Where is your company at right now? Enough has been written about our recent economic woes and collective belt-tightening. While we are not out of the woods yet, this is a good time to review what we’ve been through, what we’ve learned, and how that will help us in the future.
Did you gain a better appreciation of the people in your company? While a rising tide floats all boats, a sinking ship sends the rats scurrying. I suspect you have a better appreciation for those in your organization beside you today, and also learned a few surprising things about those no longer present.
Did you learn to appreciate inventory? In tough times, plentiful inventory in the channel—when plentiful means way too much—gives way to shrunken inventory. You may ask, “How can we sell when nobody has anything?” You can sell, and we are selling. Excessive inventory situations disappear in tough times, but sales do not. Plan better, don’t assume, and don’t over commit. Reliability on business partners takes on new meaning in tough times.
Have you come to appreciate good sources in the supply chain? Retailers who found themselves in business relationships with suppliers who were less than solid are now either gone or seeking better suppliers. The caliber of distributors in the North American Association of Floor Covering Distributors (NAFCD) have proven time and again to be the kind of business partners that retailers and manufacturers can rely upon in good times and bad.
Distribution companies have proven to be as valuable in tough times, if not more so, to manufacturer partners and retail customers. Ironically, it is quite the opposite of how many view them. As lines of credit tightened along with inventory positions, NAFCD distributors were there to navigate issues for all participants in the sales channel, and will continue to be there in the future.

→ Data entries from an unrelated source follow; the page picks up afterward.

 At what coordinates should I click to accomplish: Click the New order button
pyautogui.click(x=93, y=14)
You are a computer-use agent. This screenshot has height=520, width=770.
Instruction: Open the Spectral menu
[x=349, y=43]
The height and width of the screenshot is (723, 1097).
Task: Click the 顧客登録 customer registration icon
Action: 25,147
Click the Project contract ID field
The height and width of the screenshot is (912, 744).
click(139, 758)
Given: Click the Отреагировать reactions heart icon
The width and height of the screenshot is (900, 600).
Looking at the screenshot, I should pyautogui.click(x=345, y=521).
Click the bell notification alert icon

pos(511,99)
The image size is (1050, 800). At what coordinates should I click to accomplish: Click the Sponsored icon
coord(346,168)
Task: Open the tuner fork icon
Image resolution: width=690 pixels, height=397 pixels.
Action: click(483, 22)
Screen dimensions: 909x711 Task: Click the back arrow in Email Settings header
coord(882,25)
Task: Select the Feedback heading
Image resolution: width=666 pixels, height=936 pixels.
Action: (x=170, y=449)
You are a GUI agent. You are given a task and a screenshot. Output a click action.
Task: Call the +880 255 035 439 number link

Distribution is a necessary, vital service which adds value without bloating prices. The slim margins that distributors earn do not result in lower price tiers to retail or consumers if product comes direct. In situations where the channel has seen a change in how the distribution function serves the market, prices have not dropped appreciably. The costs of selling, shipping and servicing product are still there, regardless of which upstream or downstream channel a member might assume. They don’t go away if they are moved—they’re just moved.
Why not trust the most knowledgeable and experienced people in the industry with the burdens and challenges of distributing product? Distribution companies get it—at least the good ones do—and NAFCD attracts quality, experienced distribution companies to its association. When you deal with NAFCD distributor members, the best out there are at your disposal, both in good and bad times.
The ebb of the economic tide has stemmed, and we can anticipate a flow once again. As we prepare for the upward turn in business, hitch your wagon to winning survivors who can help safeguard you in the next downturn, whenever it comes. Retailers who do business with NAFCD members know they have a reliable business partner who will deliver the highest value to their retailers and consumers, in good times or bad.